Step 5: Handle errors
| Error | Meaning | Action |
|---|
input token count exceeds maximum | Video too large for Gemini | Try a smaller format or tell user to pick a shorter video |
429 / rate limit / model capacity exhausted | Too many requests | Wait 30 seconds and retry. Maximum 3 retries with exponential backoff (30s, 60s, 120s) |
File size exceeds the 20MB limit | File too large even for upload | Need smaller format |
Ripgrep is not available | Warning only, can ignore | This is a harmless warning from Gemini CLI |
Tool call blocked / run_shell_command not found | Gemini tried to use tools internally | Harmless — it falls back to direct analysis |
| Empty output with no error | Gemini processed but returned nothing | Retry once. If still empty, the video may be too small/low-quality for Gemini to parse |
Rate limit retry pattern:
MAX_RETRIES=3
RETRY_DELAY=30
for i in $(seq 1 $MAX_RETRIES); do
result=$(gemini --skip-trust -o text -p "$PROMPT" 2>&1)
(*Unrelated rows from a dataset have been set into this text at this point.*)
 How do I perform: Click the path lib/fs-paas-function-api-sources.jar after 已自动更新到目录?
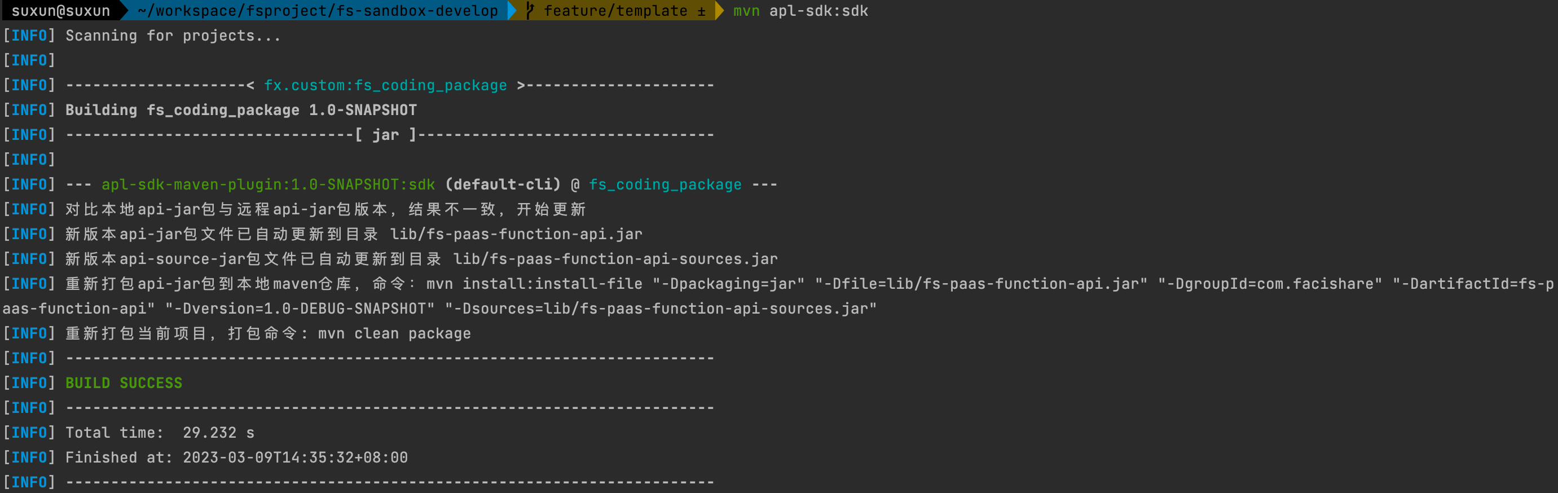(615, 259)
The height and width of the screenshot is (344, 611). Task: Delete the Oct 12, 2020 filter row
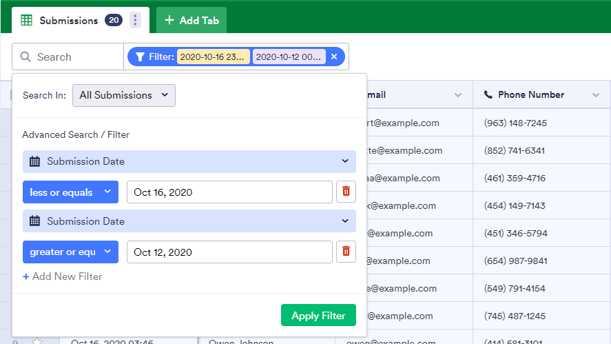coord(346,252)
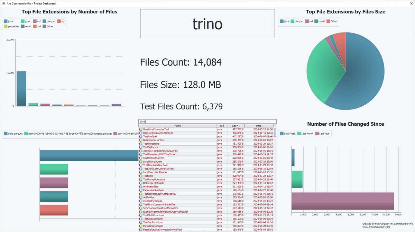This screenshot has height=232, width=415.
Task: Open the www.antcommander.com link
Action: click(x=376, y=226)
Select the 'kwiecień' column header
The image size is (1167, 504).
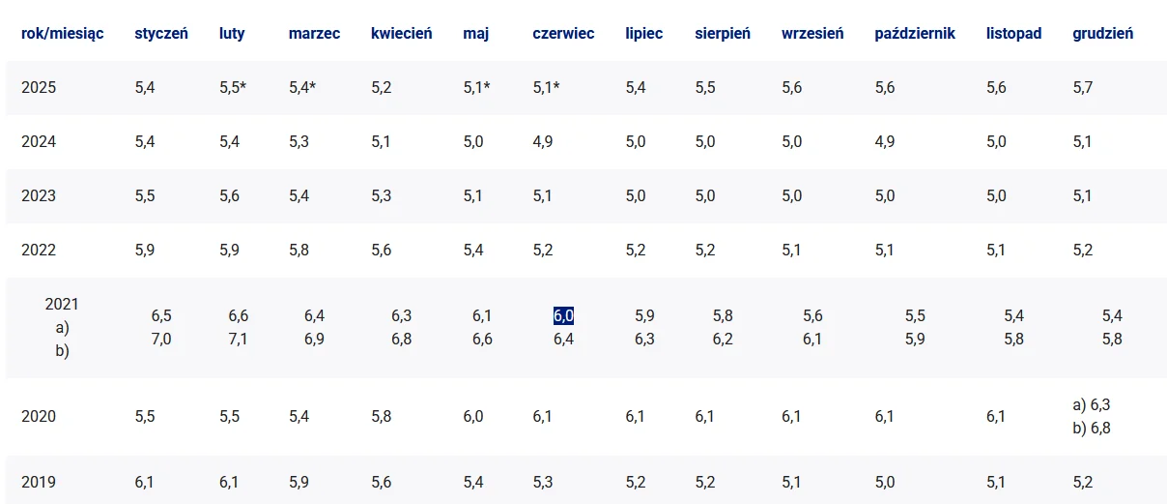(x=401, y=34)
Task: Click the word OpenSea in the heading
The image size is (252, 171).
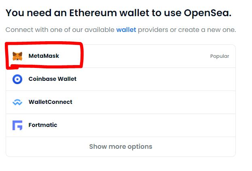Action: pos(207,13)
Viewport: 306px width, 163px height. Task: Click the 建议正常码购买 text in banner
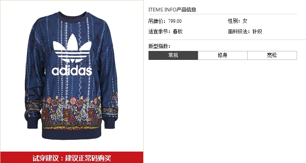coord(88,158)
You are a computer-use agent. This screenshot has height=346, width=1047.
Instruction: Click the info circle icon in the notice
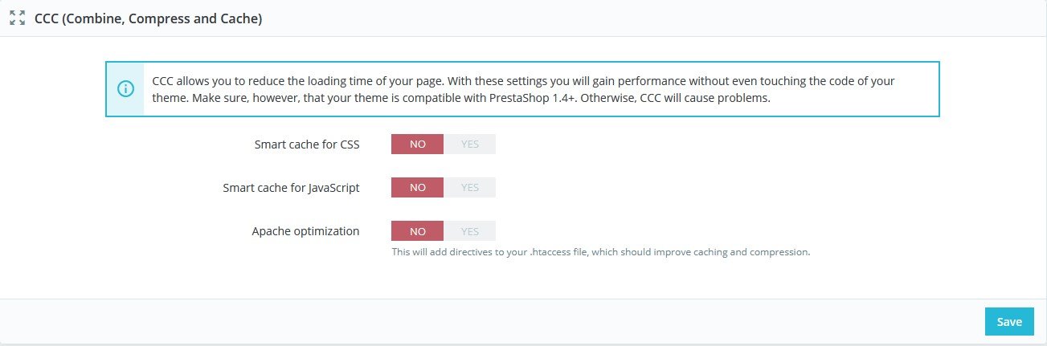click(x=125, y=89)
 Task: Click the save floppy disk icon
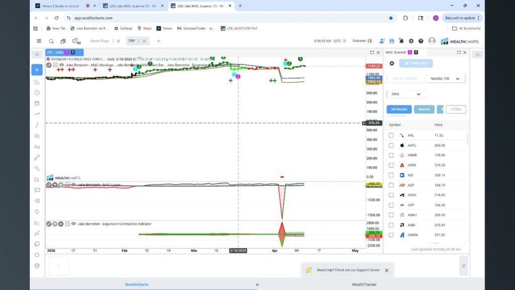(x=391, y=41)
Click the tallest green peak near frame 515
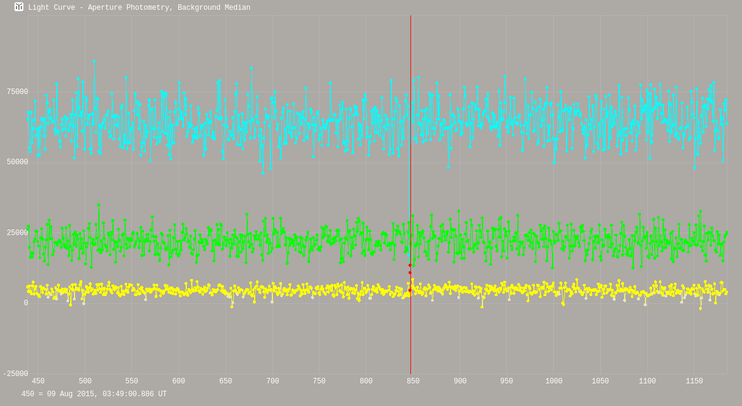This screenshot has width=742, height=406. coord(98,205)
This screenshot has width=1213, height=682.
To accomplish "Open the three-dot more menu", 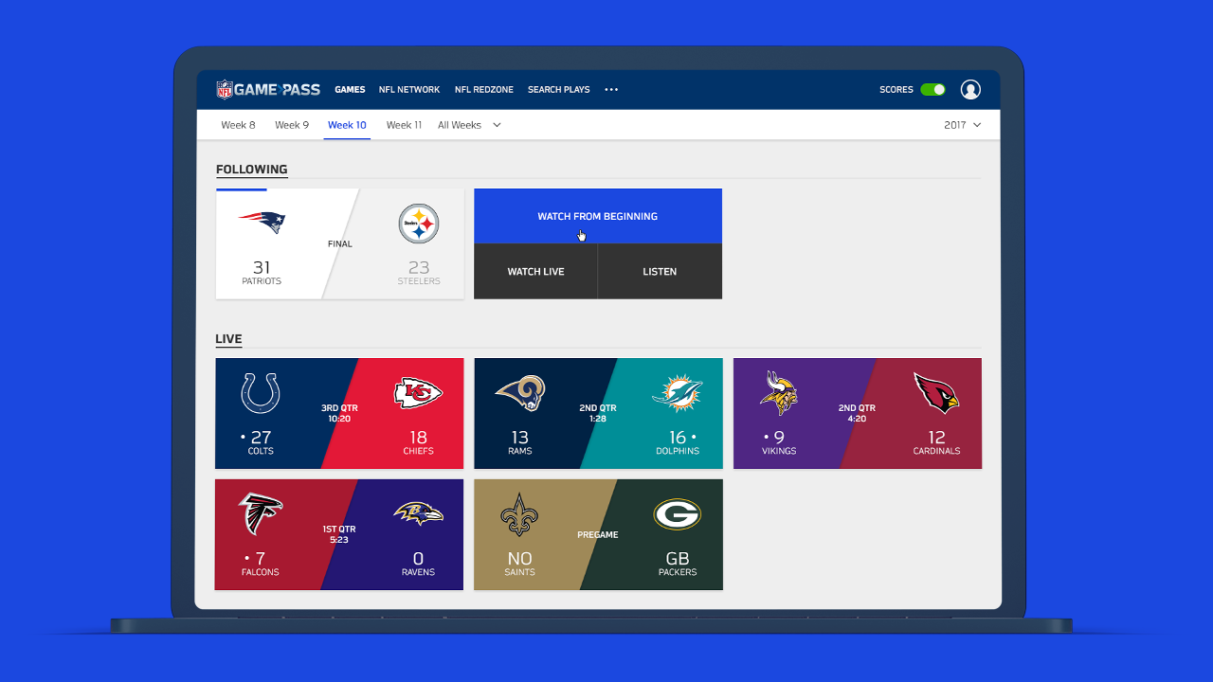I will [611, 90].
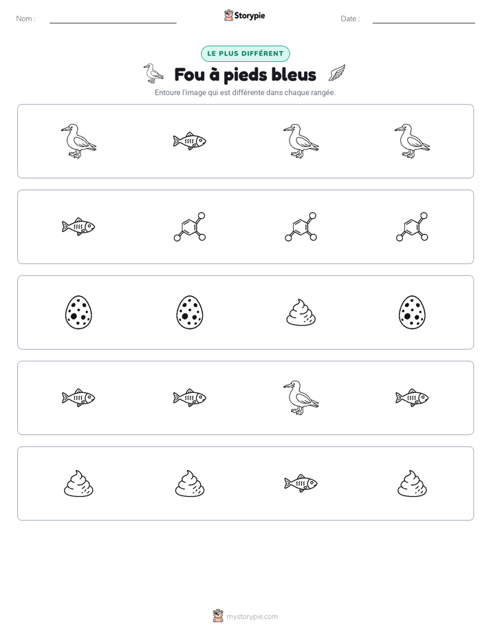Select the first spotted egg

tap(78, 312)
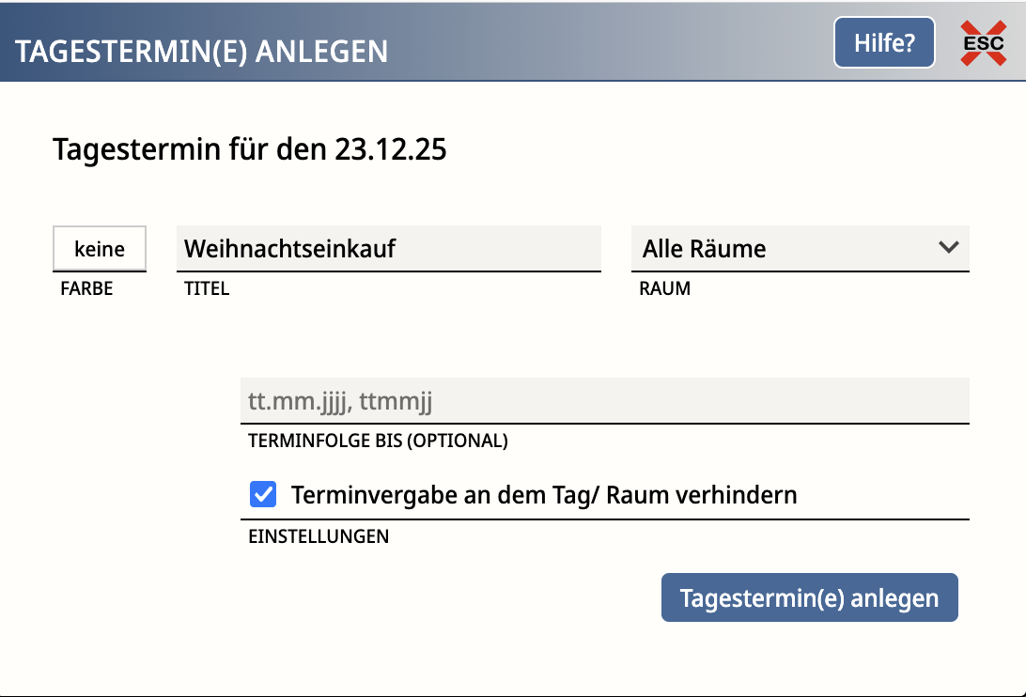Click the Tagestermin(e) anlegen button
1026x697 pixels.
point(809,598)
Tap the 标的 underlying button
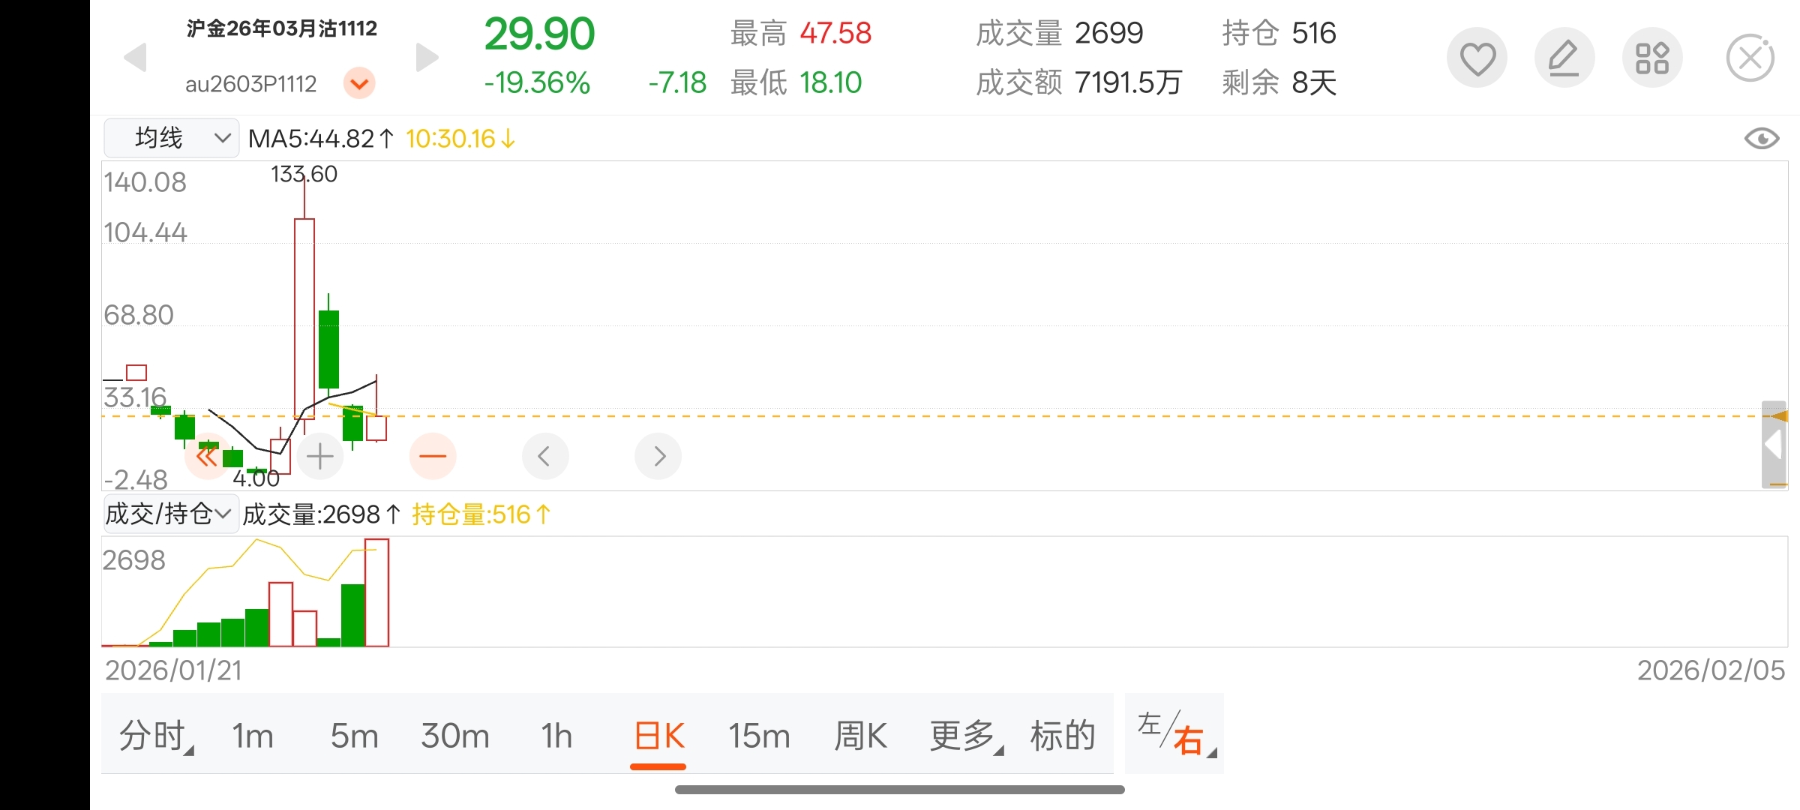Viewport: 1800px width, 810px height. pyautogui.click(x=1062, y=736)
if echo "$result" | grep -qi "429\|capacity\|rate limit"; then
echo "Rate limited (attempt $i/$MAX_RETRIES). Waiting ${RETRY_DELAY}s..."
sleep $RETRY_DELAY
RETRY_DELAY=$((RETRY_DELAY * 2))
continue
fi
echo "$result"
break
done
Step 6: Batch analysis (multiple videos)
When the user wants to analyze multiple videos:
- Download all videos first (sequentially)
- Verify all sizes are under 2MB
- Analyze one at a time (Gemini doesn't support multiple video files in a single call — the token count multiplies)
- If any file exceeds 2MB, skip it and warn the user
- Collect all results
for file in "$WORKDIR"/*.mp4; do
size=$(stat -f%z "$file" 2>/dev/null || stat -c%s "$file" 2>/dev/null)
if [ "$size" -gt 2097152 ]; then
echo "SKIP: $(basename $file) is too large ($(($size/1024))KB)"
continue
fi
echo "=== Analyzing $(basename $file) ==="
done
Size Reference Table
Use this to set expectations with the user:
| Video Length | Typical Size (format 18) | Gemini Status |
|---|
| < 15 seconds | 500KB - 1MB | ✅ Always works |
| 15-30 seconds | 1MB - 2MB | ✅ Usually works |
| 30-60 seconds | 1.5MB - 3MB | ⚠️ May fail |
| 1-3 minutes | 3MB - 15MB | ❌ Too large |
| 3-10 minutes | 15MB - 50MB | ❌ Too large |
| 10+ minutes | 50MB+ | ❌ Way too large |
For longer videos, the best approach is to find YouTube Shorts or clips that show the specific moments the user cares about.
Tips
- Shorts are your friend. YouTube Shorts are 15-60 seconds and naturally fall in the sweet spot for Gemini analysis. When the user wants to analyze gameplay, suggest searching for Shorts/showcases rather than full gameplay videos.
- The
--skip-trust flag is mandatory. Without it, Gemini CLI opens an interactive trust dialog that blocks execution.
- Don't combine multiple video files in one prompt. Token count adds up. Even two 1MB files can exceed the limit.
- Gemini's output includes its "thinking" process (tool calls it tries, errors it hits). The actual analysis is usually at the end. Filter out the tool-call noise when presenting results.
- Workspace context matters. If the current directory has lots of files, Gemini may try to read them all. Always
cd to the video directory before running.
- Clean up. Videos in
/tmp/ are lost on reboot. If the user wants to keep them, copy to a persistent location.